Fast ways of adding oxygen?! Help.

  • We are currently upgrading MFK. thanks! -neo
Hanson;4143531; said:
Fish are dead.. thanks for the help anyway guys. nvr buying from wal-mart again.

that's too bad . . . was this a new tank or anything? it would be interesting to know exactly what happened

that was a really weird answer, "nitrogen bubbles", how did you come to that conclusion?
 
lol nitrogen bubbles did they ascend to the surface of the tank to fast ? you must have a preety damn deep tank


my money is on ammonia or nitrite poisoning.
 
8:24 Original Post
8:42 Dead Fish

Hanson, If you want to avoid making the same mistake twice, you must identify that mistake.

I doubt there is anyone on this forum, myself included, who hasn't made an error that cost a fish it's life.

Read the other posts on this thread, Identify your mistake(s), accept responsibility and learn from this experience.

With rare exception, everybody on MFK just wants to help. :)
 
Death by gas emboli is possible if one does a rapid and sufficiently large water change with cold water (which holds more dissolved gases). As the water is heated, the gases come out of solution.

There are more likely n00b mistakes though. When people tell you to acclimate fish properly or to do water changes gradually, they ain't BSing you.
 
nitrogen bubbles, maybe microbubbles from water change? I did that one time, hooked the hose into the tank, turned on the faucet, and the water turned white from the microbubbles.. Next day 4 dead fish and one laying on hte bottom gulping. I held that one upright into the power-head stream and he survived.
 
There are so many ways to kill your fish via a water change. That may be one of them. Usually, if you're at risk of gas emboli, there will be bubbles on every surface in the tank. Many years ago, I refilled my tanks directly from my RO filter and wondered why they always seemed to breathe hard during and after the refill. It was the cold water being heated in the tank making the dissolved gases come out of solution and/or the chlorine/ammonia getting through my RO (which is why I now have a 13 stage RO filter).

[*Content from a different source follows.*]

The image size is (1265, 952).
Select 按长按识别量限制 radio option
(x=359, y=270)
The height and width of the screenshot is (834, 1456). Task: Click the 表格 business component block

I once attached an oxygen concentrator to an airstone. It was quite helpful since it outputs 85-90% oxygen which is a lot higher than normal atmospheric oxygen concentrations.
 
vfc;4144018; said:
Did you do a water change and forget the dechlor? Usually when thing go bad in an hour, user error is the most likely cause.

"nvr buying from wal-mart again."

I think it should be the other way around:

Walmart should never sell fish to you again.


I have to agree here. Fish don't die that fast unless the owner screwed up, and this stinks of lack of experience X uncycled tank X chlorinated water = dead fish.

How does one jump to a conclusion like nitrogen bubbles?